■ Collected data entries
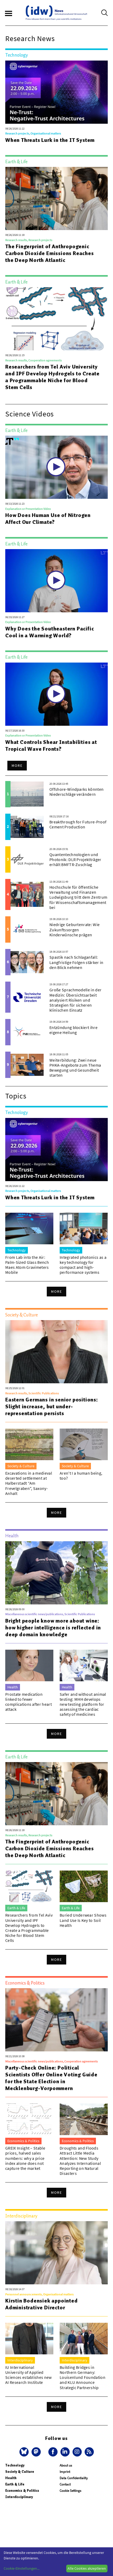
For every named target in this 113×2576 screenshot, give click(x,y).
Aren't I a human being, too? (81, 1475)
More (17, 765)
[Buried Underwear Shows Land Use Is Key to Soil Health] (84, 1886)
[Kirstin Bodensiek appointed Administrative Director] (56, 2252)
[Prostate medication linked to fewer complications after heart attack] (29, 1665)
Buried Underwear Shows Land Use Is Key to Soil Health (83, 1920)
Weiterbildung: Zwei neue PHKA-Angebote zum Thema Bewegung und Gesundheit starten (75, 1067)
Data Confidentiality (74, 2478)
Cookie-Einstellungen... (21, 2568)
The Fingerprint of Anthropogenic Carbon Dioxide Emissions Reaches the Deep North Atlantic (49, 253)
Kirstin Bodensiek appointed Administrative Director (41, 2304)
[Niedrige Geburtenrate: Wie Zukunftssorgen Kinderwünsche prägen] (27, 929)
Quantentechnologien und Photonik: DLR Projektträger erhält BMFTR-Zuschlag (75, 859)
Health (11, 2477)
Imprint (65, 2471)
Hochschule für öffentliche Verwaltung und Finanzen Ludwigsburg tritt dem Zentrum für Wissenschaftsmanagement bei (78, 897)
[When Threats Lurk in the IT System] (56, 92)
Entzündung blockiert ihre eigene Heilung (73, 1030)
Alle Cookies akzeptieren (87, 2568)
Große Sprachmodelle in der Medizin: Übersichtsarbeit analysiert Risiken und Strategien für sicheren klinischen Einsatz (75, 1000)
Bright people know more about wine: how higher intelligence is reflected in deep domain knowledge (53, 1627)
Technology (14, 2465)
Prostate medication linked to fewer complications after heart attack (28, 1702)
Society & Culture (19, 2471)
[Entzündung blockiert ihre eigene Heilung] (27, 1032)
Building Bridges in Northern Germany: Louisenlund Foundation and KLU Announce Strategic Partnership (82, 2377)
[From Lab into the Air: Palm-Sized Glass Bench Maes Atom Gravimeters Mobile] (29, 1228)
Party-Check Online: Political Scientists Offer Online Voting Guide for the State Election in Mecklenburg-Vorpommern (51, 2078)
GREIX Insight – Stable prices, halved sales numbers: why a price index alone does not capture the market (25, 2158)
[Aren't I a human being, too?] (84, 1444)
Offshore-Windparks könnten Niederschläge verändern (76, 792)
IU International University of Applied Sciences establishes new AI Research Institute (28, 2375)
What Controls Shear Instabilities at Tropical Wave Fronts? (51, 745)
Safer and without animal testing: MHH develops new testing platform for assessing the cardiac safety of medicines (83, 1704)
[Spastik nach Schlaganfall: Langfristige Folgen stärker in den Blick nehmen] (27, 962)
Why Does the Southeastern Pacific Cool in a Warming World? (49, 632)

■ REQUIREMENT
Pictures are to be left out; all other data must be returned exactly.

■ EXPECTED OUTPUT
For every named target in this 113×2576 screenshot, give click(x,y).
Aren't I a human being, too? (81, 1475)
More (17, 765)
[Buried Underwear Shows Land Use Is Key to Soil Health] (84, 1886)
[Kirstin Bodensiek appointed Administrative Director] (56, 2252)
[Prostate medication linked to fewer complications after heart attack] (29, 1665)
Buried Underwear Shows Land Use Is Key to Soil Health (83, 1920)
Weiterbildung: Zwei neue PHKA-Angebote zum Thema Bewegung und Gesundheit starten (75, 1067)
Data Confidentiality (74, 2478)
Cookie-Einstellungen... (21, 2568)
The Fingerprint of Anthropogenic Carbon Dioxide Emissions Reaches the Deep North Atlantic (49, 253)
Kirstin Bodensiek appointed Administrative Director (41, 2304)
[Niedrige Geburtenrate: Wie Zukunftssorgen Kinderwünsche prägen] (27, 929)
Quantentechnologien und Photonik: DLR Projektträger erhält BMFTR-Zuschlag (75, 859)
Health (11, 2477)
Imprint (65, 2471)
Hochschule für öffentliche Verwaltung und Finanzen Ludwigsburg tritt dem Zentrum für Wissenschaftsmanagement bei (78, 897)
[When Threats Lurk in the IT System] (56, 92)
Entzündung blockiert ihre eigene Heilung (73, 1030)
Alle Cookies akzeptieren (87, 2568)
Große Sprachmodelle in der Medizin: Übersichtsarbeit analysiert Risiken und Strategien für sicheren klinischen Einsatz (75, 1000)
Bright people know more about wine: how higher intelligence is reflected in deep domain knowledge (53, 1627)
Technology (14, 2465)
Prostate medication linked to fewer complications after heart attack (28, 1702)
Society & Culture (19, 2471)
[Entzündung blockiert ihre eigene Heilung] (27, 1032)
Building Bridges in Northern Germany: Louisenlund Foundation and KLU Announce Strategic Partnership (82, 2377)
[From Lab into the Air: Palm-Sized Glass Bench Maes Atom Gravimeters Mobile] (29, 1228)
Party-Check Online: Political Scientists Offer Online Voting Guide for the State Election in Mecklenburg-Vorpommern (51, 2078)
GREIX Insight – Stable prices, halved sales numbers: why a price index alone does not capture the market (25, 2158)
[Aren't I a human being, too?] (84, 1444)
Offshore-Windparks könnten Niederschläge verändern (76, 792)
IU International University of Applied Sciences establishes new AI Research Institute (28, 2375)
What Controls Shear Instabilities at Tropical Wave Fronts? (51, 745)
Safer and without animal testing: MHH develops new testing platform for assessing the cardiac safety of medicines (83, 1704)
[Spastik nach Schlaganfall: Langfristige Folgen stärker in den Blick nehmen] (27, 962)
Why Does the Southeastern Pacific Cool in a Warming World? (49, 632)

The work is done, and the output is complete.